----- Passage for review

Dr. Reece Malone, Winnipeg sexologist and sex educator, held a seminar that was the first of its kind on Nov. 10 to discuss sexual empowerment, drawing over 150 women who were eager to hear about sex, love, and relationships.
Clinical therapist Vicki Enns, also based in Winnipeg, joined with Dr. Malone delivering factual information to empower and enlighten women who may have read the Fifty Shades of Grey trilogy or want to learn more about sexuality.
The seminar, which took place at the Radisson Hotel, attracted sponsors such as Smitten, O’My Lube, Coco Boudoir, Rudy’s, Mona Lisa’s, Provici Cosmetics, and Hypnotic.
To start off the seminar Malone and Enns highlighted the background of women’s sexuality dating all the way back to Plato and the wandering womb. Malone and Enns explained that scholars often attributed hysterical mania of women to religious and other animistic reasons. They presented Plato’s argument that hysteria was due to psychological conflict, which arises from sexual desire thwarted by frustration.
Malone and Enns stated that hysteria was one of the most common disorders females were diagnosed with during what was referred to as the sexually repressed Victorian era. This eventually led doctors to prescribe manual stimulation of the female genitals by use of either a pelvic massage or vibrator.
According to the presenters, the history of women’s sexuality has often been a taboo and controversial subject. Mainstream media has often held negative messages containing faulty beliefs about women’s bodies. Malone explained the huge impact culture and society has on sexuality.
Enns went over the double standard and difficulties associated with growing up as woman. These difficulties included pressure for women to have long hair, which is often considered more pretty than short hair. In addition, homosexuality has always had a negative connotation.
Enns touched on controversial topics such as masturbation, which she explained, always came with feelings of being ashamed for “being dirty down there,” despite being expected to know all about “down there.”

----------

● Exercise objective:
Judge whether each of these statements agrees with the report on the sexual empowerment seminar, answering yes or no and quoting the words of the report that decide it. 1. More than 200 women attended the seminar. 2. The seminar was held at the Radisson Hotel. 3. Vicki Enns is a clinical therapist based in Winnipeg. The records are not needed for anything here.

----- Records supplied

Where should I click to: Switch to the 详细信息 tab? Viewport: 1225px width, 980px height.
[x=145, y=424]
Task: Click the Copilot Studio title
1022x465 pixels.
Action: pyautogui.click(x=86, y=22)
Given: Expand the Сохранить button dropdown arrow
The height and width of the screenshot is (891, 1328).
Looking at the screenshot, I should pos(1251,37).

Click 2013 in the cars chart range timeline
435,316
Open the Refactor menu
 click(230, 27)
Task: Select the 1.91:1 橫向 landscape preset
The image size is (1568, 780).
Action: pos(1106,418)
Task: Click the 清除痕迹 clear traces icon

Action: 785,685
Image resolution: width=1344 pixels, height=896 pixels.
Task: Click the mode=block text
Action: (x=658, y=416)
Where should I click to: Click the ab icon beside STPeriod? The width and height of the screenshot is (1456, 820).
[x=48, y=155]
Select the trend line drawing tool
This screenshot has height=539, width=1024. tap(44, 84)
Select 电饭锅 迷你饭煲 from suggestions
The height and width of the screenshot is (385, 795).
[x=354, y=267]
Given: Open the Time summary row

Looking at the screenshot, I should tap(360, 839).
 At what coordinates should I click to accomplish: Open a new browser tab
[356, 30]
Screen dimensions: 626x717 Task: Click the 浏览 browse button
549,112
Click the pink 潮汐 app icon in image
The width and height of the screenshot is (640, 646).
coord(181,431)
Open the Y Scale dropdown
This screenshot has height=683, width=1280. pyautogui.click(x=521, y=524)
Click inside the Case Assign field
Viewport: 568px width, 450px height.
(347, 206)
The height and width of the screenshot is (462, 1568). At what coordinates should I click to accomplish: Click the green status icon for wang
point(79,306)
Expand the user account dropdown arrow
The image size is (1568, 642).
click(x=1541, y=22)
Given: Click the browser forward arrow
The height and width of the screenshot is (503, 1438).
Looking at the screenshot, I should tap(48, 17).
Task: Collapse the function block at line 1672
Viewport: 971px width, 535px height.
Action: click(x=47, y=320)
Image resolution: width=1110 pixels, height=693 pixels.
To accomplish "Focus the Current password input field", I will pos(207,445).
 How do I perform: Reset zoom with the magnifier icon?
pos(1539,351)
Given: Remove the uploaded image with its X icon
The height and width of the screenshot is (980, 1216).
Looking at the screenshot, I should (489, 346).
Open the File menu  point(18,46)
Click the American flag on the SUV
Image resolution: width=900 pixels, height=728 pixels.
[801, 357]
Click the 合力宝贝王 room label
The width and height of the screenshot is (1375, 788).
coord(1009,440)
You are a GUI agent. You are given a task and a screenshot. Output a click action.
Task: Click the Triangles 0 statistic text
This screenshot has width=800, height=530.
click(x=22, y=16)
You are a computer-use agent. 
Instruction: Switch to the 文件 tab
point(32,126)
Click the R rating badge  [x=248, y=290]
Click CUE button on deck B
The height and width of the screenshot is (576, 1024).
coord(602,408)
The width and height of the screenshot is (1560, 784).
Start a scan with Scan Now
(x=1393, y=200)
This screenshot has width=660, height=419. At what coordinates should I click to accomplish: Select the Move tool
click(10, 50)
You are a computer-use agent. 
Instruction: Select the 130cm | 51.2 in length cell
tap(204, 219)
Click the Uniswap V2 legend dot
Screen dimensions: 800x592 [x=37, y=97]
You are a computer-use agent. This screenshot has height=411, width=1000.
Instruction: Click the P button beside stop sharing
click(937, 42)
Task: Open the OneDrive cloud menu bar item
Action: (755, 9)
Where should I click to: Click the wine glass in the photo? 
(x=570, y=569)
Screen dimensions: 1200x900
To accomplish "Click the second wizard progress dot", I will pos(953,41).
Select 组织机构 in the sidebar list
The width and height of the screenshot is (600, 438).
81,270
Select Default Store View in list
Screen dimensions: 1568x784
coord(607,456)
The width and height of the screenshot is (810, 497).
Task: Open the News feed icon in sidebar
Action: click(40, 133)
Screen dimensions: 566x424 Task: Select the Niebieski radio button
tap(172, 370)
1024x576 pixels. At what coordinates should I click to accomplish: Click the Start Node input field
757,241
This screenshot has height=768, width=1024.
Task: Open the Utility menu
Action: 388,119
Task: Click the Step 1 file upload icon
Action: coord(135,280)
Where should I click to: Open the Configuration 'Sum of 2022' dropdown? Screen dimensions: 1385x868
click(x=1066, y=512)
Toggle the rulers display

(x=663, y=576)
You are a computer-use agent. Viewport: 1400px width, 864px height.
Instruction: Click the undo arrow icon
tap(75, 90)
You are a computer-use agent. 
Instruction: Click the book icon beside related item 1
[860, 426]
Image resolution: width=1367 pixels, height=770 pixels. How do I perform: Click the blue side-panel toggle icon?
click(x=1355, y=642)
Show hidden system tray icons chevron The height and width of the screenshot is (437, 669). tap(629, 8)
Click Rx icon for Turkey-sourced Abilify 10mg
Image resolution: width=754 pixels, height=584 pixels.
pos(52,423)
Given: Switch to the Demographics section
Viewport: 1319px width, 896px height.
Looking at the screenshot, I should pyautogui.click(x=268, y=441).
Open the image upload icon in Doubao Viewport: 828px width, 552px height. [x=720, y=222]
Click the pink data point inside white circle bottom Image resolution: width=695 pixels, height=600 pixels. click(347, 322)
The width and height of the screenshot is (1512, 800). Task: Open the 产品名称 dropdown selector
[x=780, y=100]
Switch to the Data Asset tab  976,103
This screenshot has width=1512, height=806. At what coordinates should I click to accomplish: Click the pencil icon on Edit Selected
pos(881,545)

----------

● Written response:
1. No: "drawing over 150 women"
2. Yes: "The seminar, which took place at the Radisson Hotel"
3. Yes: "Clinical therapist Vicki Enns, also based in Winnipeg"